Dans ce contexte, le projet PRISM apporte également une avancée décisive, affirme le Pr Martien Kas (Université de Groningue, Pays-Bas).

Il nous faut une approche axée sur les données, basée sur les symptômes, les résultats cliniques, l'imagerie et les «omiques».

PRISM: un nouvel éclairage sur le cerveau et le comportement

PRISM est un projet aux multiples facettes qui, à partir de données électrophysiologiques, de l’imagerie, des caractéristiques cliniques et du comportement, produit des mesures biologiques quantitatives qui permettront de développer de nouvelles méthodes pour traiter le déclin cognitif et social chez les patients atteints de la maladie d’Alzheimer, de schizophrénie et de dépression4.
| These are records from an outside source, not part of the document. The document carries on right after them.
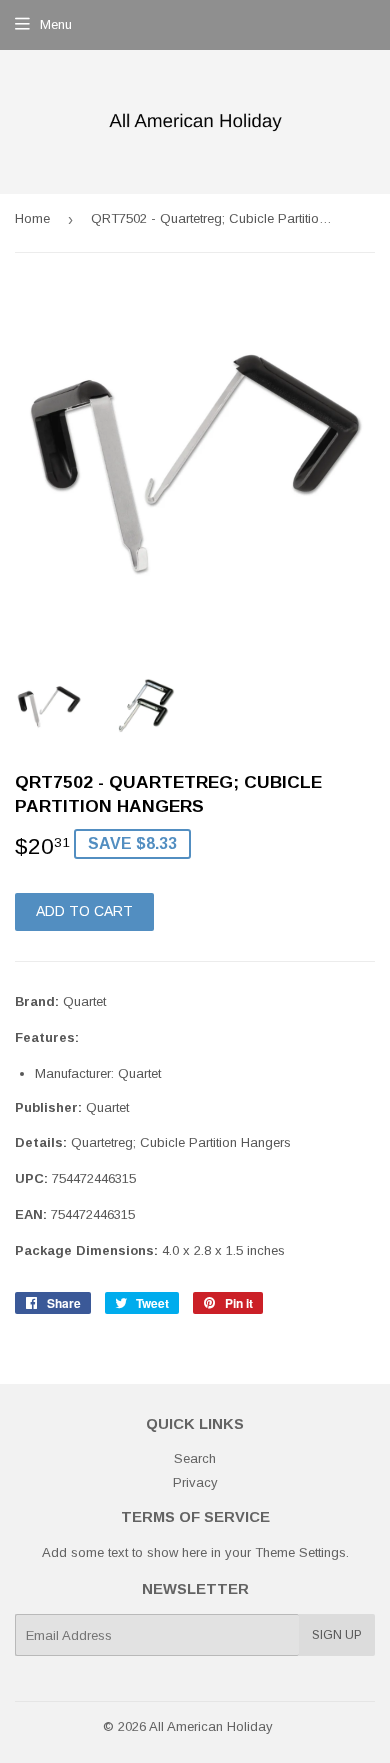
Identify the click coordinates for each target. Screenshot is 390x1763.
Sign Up (337, 1635)
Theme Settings (300, 1552)
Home (32, 218)
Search (195, 1458)
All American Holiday (211, 1726)
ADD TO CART (84, 911)
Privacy (195, 1482)
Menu (56, 24)
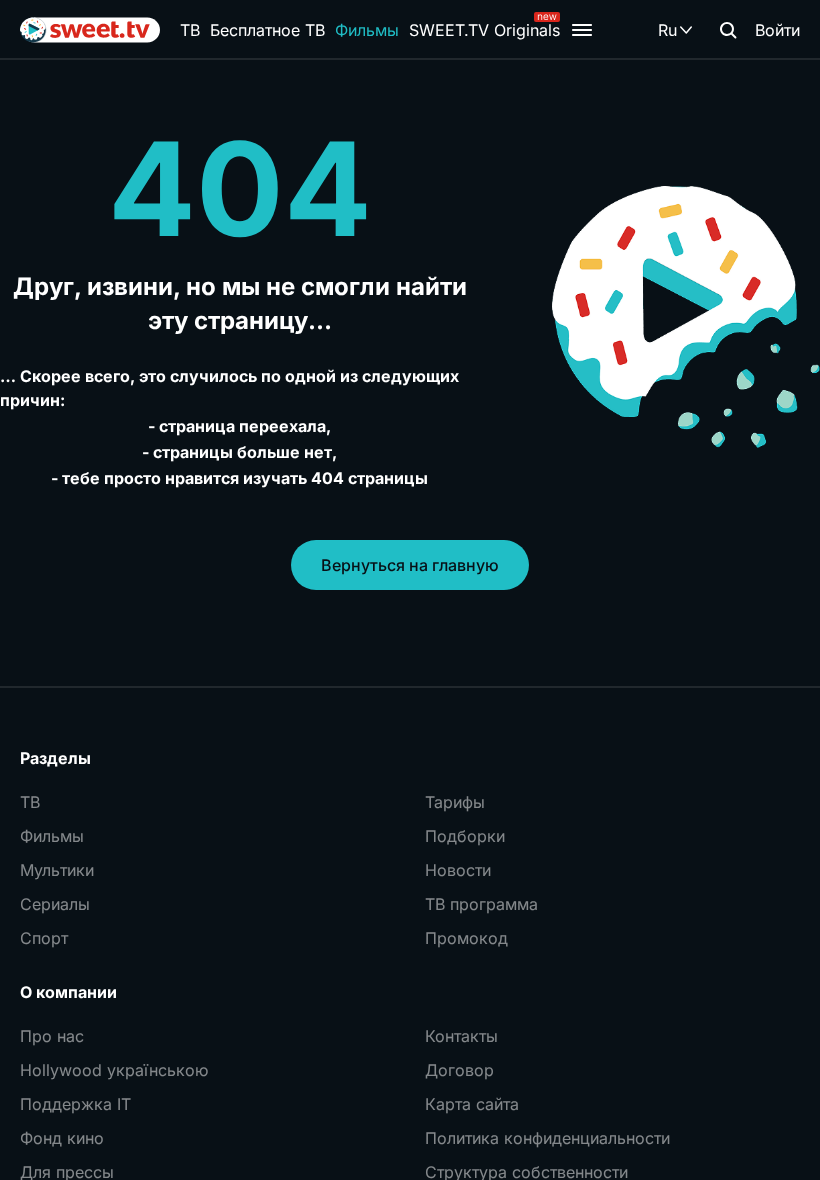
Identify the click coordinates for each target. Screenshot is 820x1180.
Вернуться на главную (410, 565)
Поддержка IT (75, 1104)
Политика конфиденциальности (547, 1138)
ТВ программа (481, 904)
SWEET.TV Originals (484, 30)
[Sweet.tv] (90, 30)
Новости (458, 870)
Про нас (52, 1036)
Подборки (465, 836)
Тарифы (455, 802)
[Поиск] (728, 30)
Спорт (44, 938)
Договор (459, 1070)
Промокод (466, 938)
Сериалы (55, 904)
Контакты (461, 1036)
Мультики (57, 870)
Le projet PRISM explore également les facteurs génétiques à l’origine de la sociabilité et du comportement exploratoire, à la fois dans des modèles de rongeurs et dans de vastes études d’association pangénomique portant sur plus de 300’000 participants issus de la base de données UK Biobank. Ainsi, on a déjà identifié l’implication de certains locus génétiques (donc de cibles médicamenteuses potentielles) dans des voies de signalisation connues et nouvelles.

L'un des éléments notables de l’initiative PRISM est qu'elle prévoit une surveillance passive à distance, au moyen d'une application qui enregistre non seulement l’utilisation du téléphone, mais aussi la localisation géographique et l’étendue des interactions sociales5. Des différences significatives dans le rythme des activités quotidiennes ont été constatées entre les groupes de patients et les groupes témoins en bonne santé du même âge.
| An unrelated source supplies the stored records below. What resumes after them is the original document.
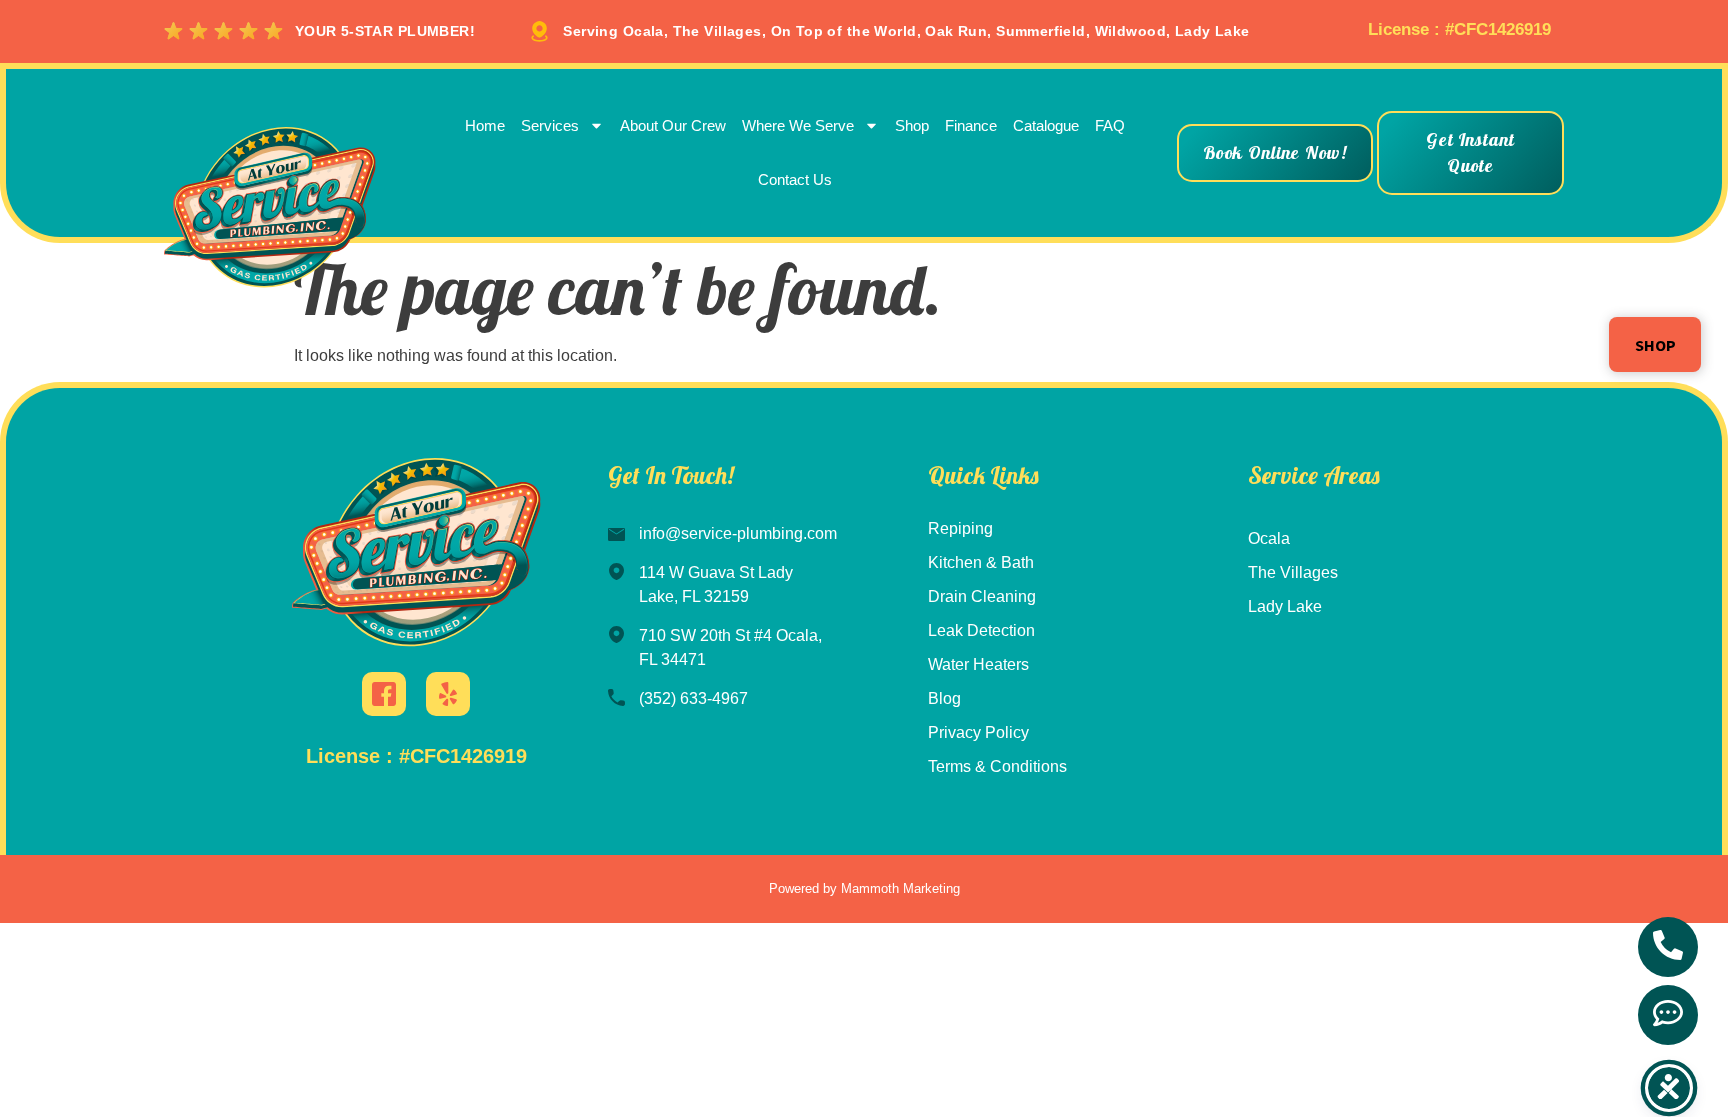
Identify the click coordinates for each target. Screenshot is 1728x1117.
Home (485, 125)
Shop (912, 125)
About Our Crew (673, 125)
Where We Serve (798, 125)
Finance (971, 125)
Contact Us (795, 179)
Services (550, 125)
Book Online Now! (1275, 152)
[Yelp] (448, 694)
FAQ (1110, 125)
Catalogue (1046, 125)
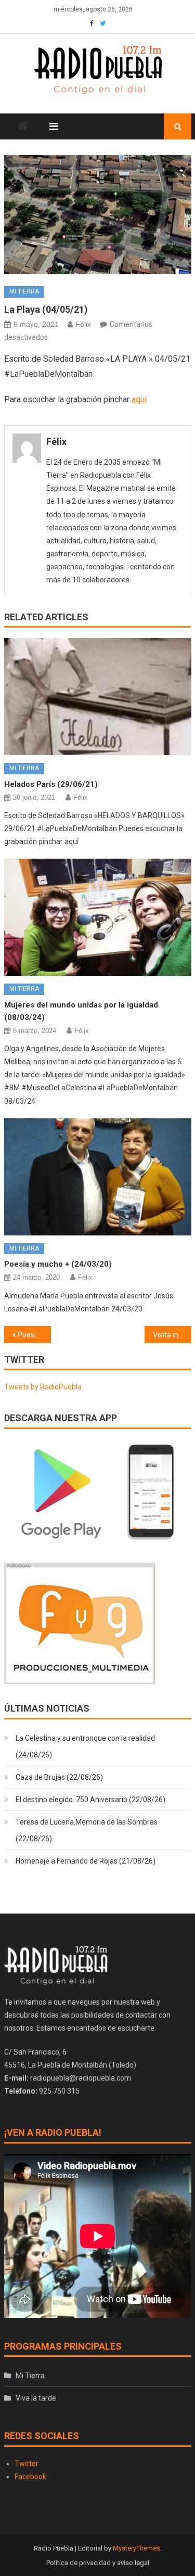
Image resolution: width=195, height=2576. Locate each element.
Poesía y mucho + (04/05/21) (34, 1335)
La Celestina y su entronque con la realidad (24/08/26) (85, 1746)
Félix (83, 324)
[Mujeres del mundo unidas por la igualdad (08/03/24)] (97, 917)
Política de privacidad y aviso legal (97, 2563)
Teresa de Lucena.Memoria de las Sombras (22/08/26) (87, 1830)
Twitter (26, 2463)
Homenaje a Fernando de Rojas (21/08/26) (85, 1861)
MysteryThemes (136, 2548)
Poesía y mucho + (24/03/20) (58, 1264)
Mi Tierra (24, 291)
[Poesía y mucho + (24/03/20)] (97, 1176)
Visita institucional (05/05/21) (172, 1335)
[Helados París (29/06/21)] (97, 696)
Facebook (30, 2476)
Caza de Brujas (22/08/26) (59, 1777)
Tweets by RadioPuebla (43, 1387)
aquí (139, 399)
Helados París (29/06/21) (51, 784)
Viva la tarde (36, 2398)
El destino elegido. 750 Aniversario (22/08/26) (90, 1799)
Il va de soi que les questions liées à la protection et à la sécurité des données revêtent une importance capitale dans ce contexte6. L’avancement du projet a toutefois permis aux chercheurs de PRISM d’entamer des discussions avec les autorités de surveillance sur l’utilisation possible de leurs données comme biomarqueurs numériques transdiagnostiques.
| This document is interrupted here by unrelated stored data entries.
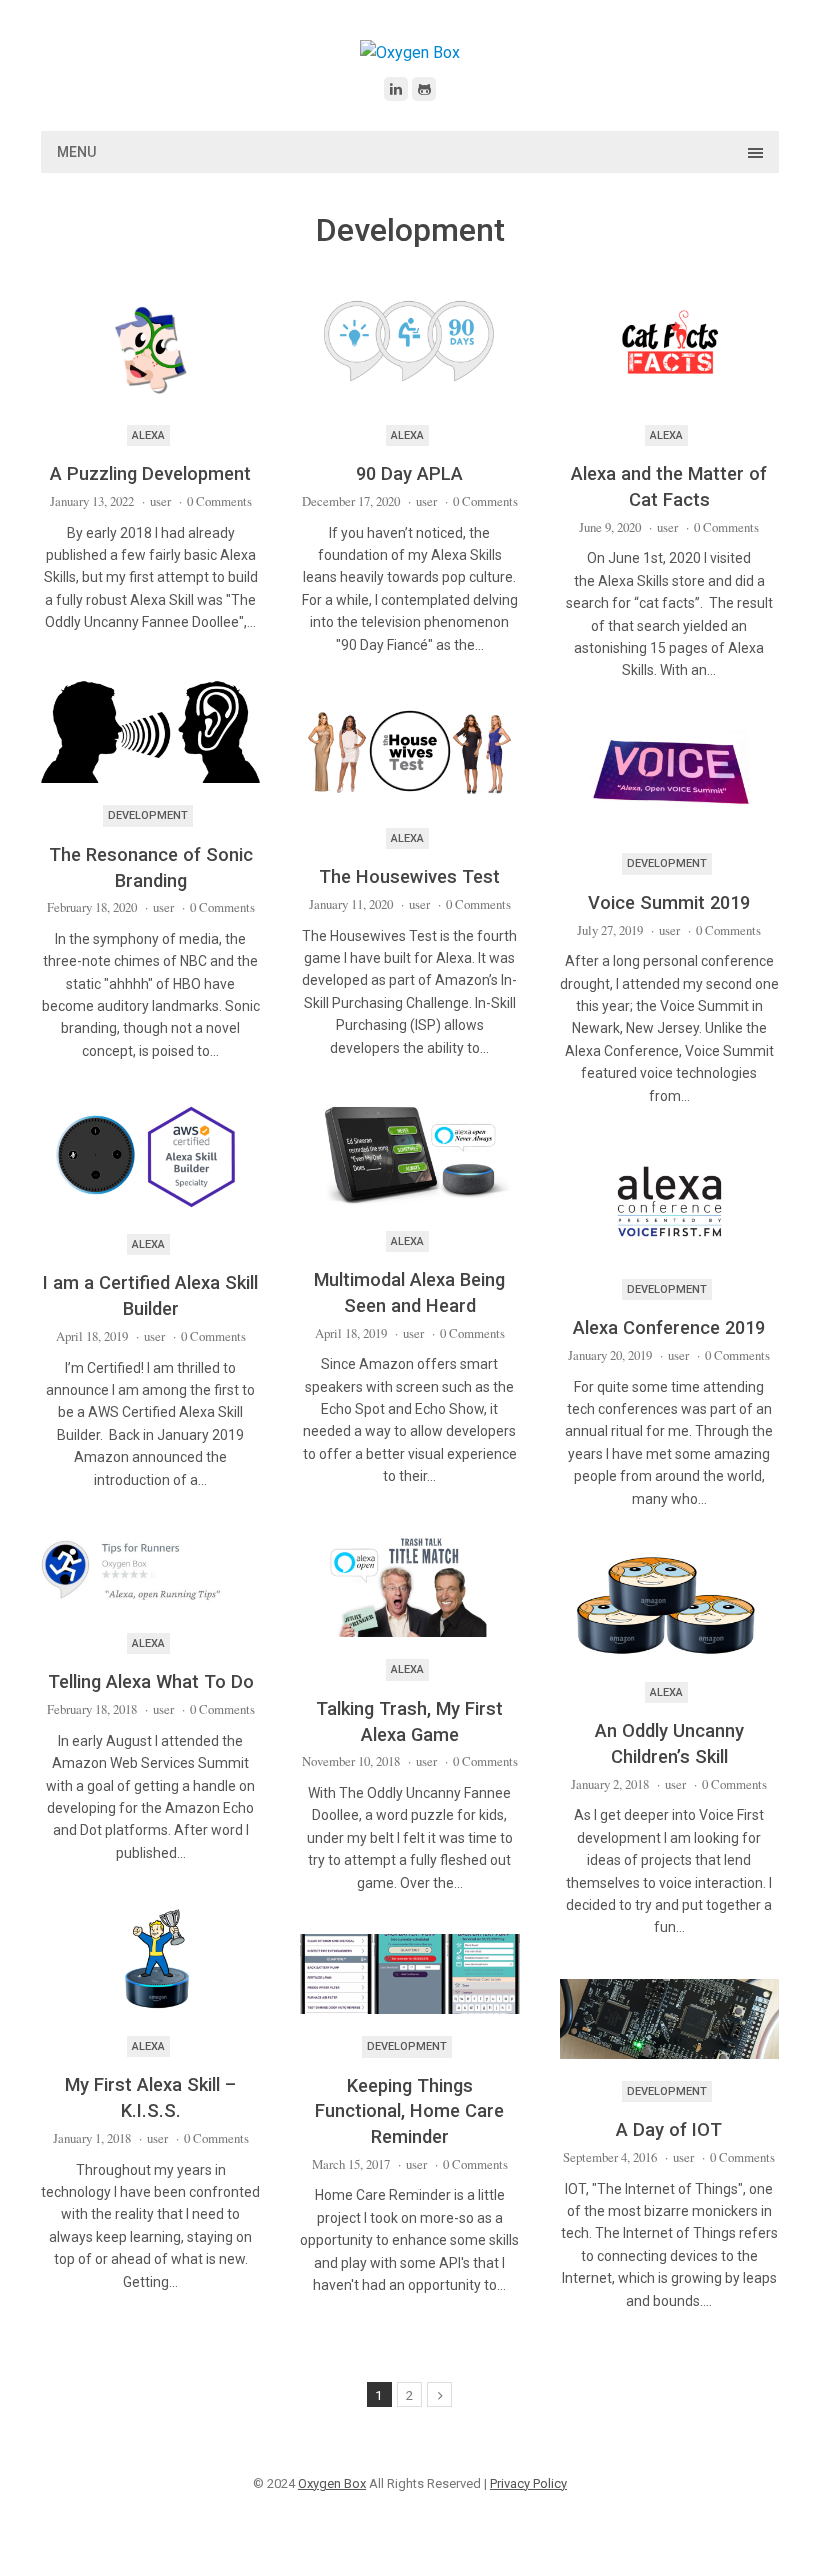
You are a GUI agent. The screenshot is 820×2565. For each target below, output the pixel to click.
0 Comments (219, 501)
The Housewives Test (409, 876)
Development (148, 815)
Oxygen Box (332, 2483)
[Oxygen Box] (410, 52)
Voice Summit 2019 (669, 902)
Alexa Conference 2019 (669, 1327)
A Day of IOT (669, 2129)
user (160, 501)
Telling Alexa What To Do (151, 1681)
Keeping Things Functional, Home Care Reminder (409, 2111)
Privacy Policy (528, 2483)
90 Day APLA (409, 473)
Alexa (148, 435)
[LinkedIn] (396, 89)
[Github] (424, 89)
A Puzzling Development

Les points forts du symposium, que notre correspondant résume ici, visent à rendre compte objectivement des informations scientifiques présentées. Les points de vue et opinions exprimés sur ce site ne reflètent pas nécessairement ceux de Lundbeck.

References

  1. McEvoy PM, et al. Efficacy of Transdiagnostic Treatments: A Review of Published Outcome Studies and Future Research Directions. J Cognitive Psychotherapy 2009;23:20–33.
  2. Kwon O-Y, Park S-P. Depression and anxiety in people with epilepsy. J Clin Neurol 2014;10(3):175-88.
  3. Fusar-Poli P, et al. Transdiagnostic psychiatry: a systematic review. World Psychiatry 2019;18(2):192-207.
  4. Bilderbeck AC, et al. Overview of the clinical implementation of a study exploring social withdrawal in patients with schizophrenia and Alzheimer's disease. Neuroscience and Biobehav Rev 2019;97:87-93.
  5. van der Wee NJA, et al. Working definitions, subjective and objective assessments and experimental paradigms in a study exploring social withdrawal in schizophrenia and Alzheimer's disease. Neuroscience and Biobehav Rev 2019;97:38-46.
  6. Mulder T, et al. New European privacy regulation: Assessing the impact for digital medicine innovations. European Psychiatry 2018;54:57-58.